Limitations and Suggestions for Future Research

The outcomes of the present investigation should be appreciated in light of its shortcomings. First, our data were generated exclusively from self-report (single source), an approach that gives room for common method variance (CMV; Podsakoff et al., 2003). Social desirability may have played a role. Yet, we adhered to our promise of anonymity of responses, which may have minimized potential problems with this type of bias. Second, the cross-sectional nature of our data does not permit the establishment of causality among the study variables. For instance, the relationships found in our study could as well be bi-directional. Although the present study offers some interesting insights, future research should consider longitudinal designs to address the issue of causality.
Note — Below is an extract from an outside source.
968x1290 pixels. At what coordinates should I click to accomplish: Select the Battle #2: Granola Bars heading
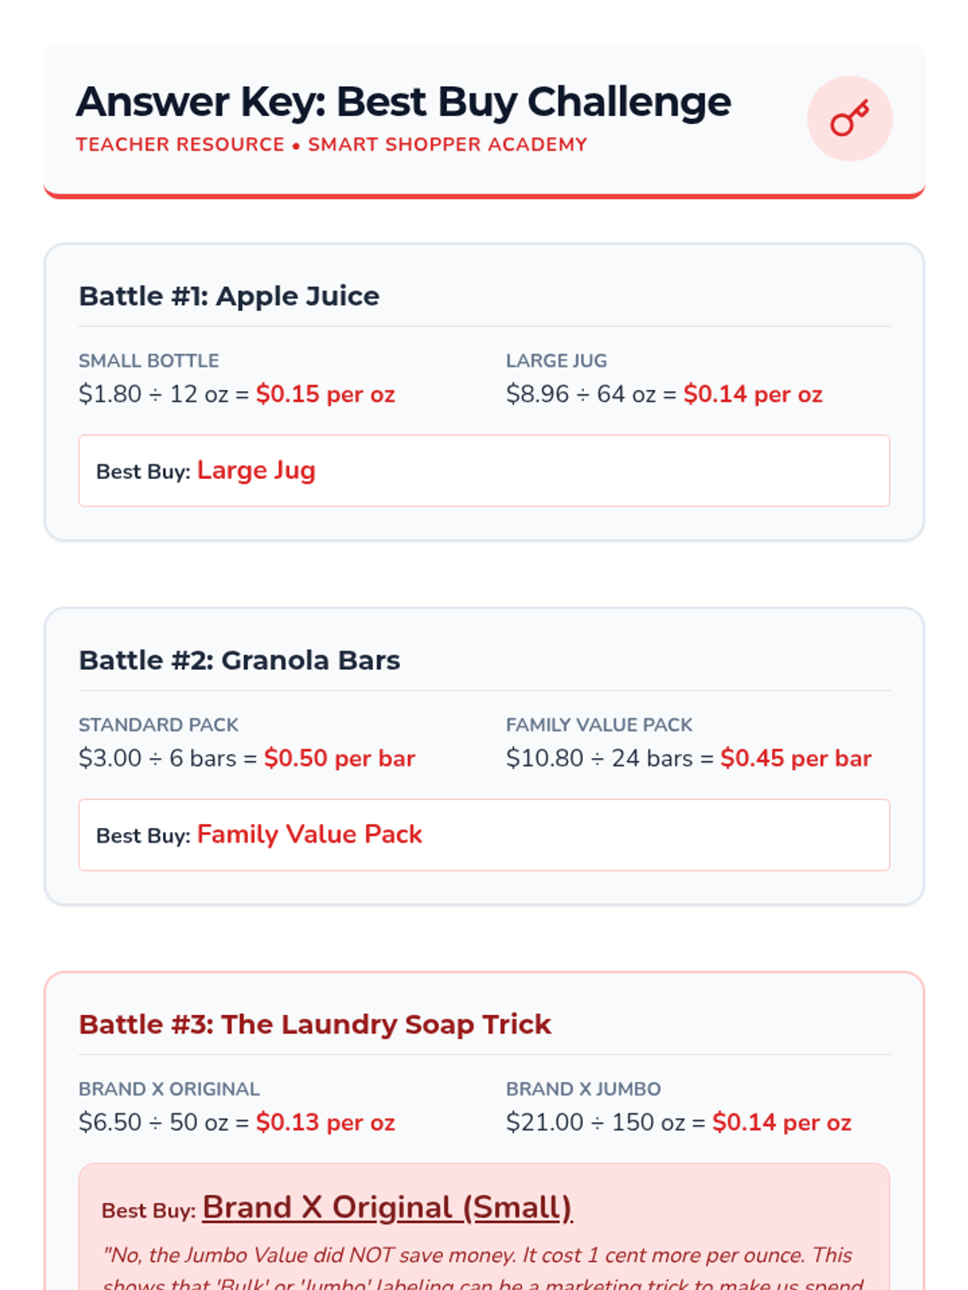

Third, our sample was rather of the same kind — academics whose jobs are primarily focused on teaching and research as drawn from universities within the Southeastern region of Nigeria. This could hinder the generalizability of our findings because academics from other regions of Nigeria or more generally other populations may operate in different social contexts that could have a different impact on their WLB. We advocate that future research should examine academics from diverse universities across Nigeria to enhance the degree to which inference can be drawn from their result. The current study can also be expanded in the future by investigating how the age of children, spousal engagement, and the individual view of “my marriage as a partnership” influences the relationships described herein. In addition, interaction effects between home demands and work engagement, between individual and job features on WLB, as well as the moderation of the indirect effect of work engagement on WLB by home crafting, should be studied in the future.

Conclusions

Despite the shortcomings of the study, it represents one of the earliest attempts at creating deeper knowledge on the link between the “dark side” of work engagement and WLB in a different context, Nigeria, and how home demands represent a mechanism through which this relationship occurred. Consequently, our study adds significantly to the scarcity of literature in the study of work engagement, home demands, and WLB in a neglected context — Nigeria. As WLB is an important issue among employees, and as sustaining WLB seems to be a global challenge that cut across various occupational groups, it becomes pertinent for researchers to consistently examine factors that promote or impede WLB, especially in developing countries where similar studies are lacking. Moreover, our study offers new approach in the indirect relationship between work engagement and WLB through the “new construct” – home demands, especially during COVID-19. Therefore, our research provides opportunities for future studies in this growing field of WLB research, thereby advancing these research avenues. Doing so is relevant as employees continue to regularly work from home in times of crisis, and as other opposing home demands can interject and pose risks to employees’ realization of WLB.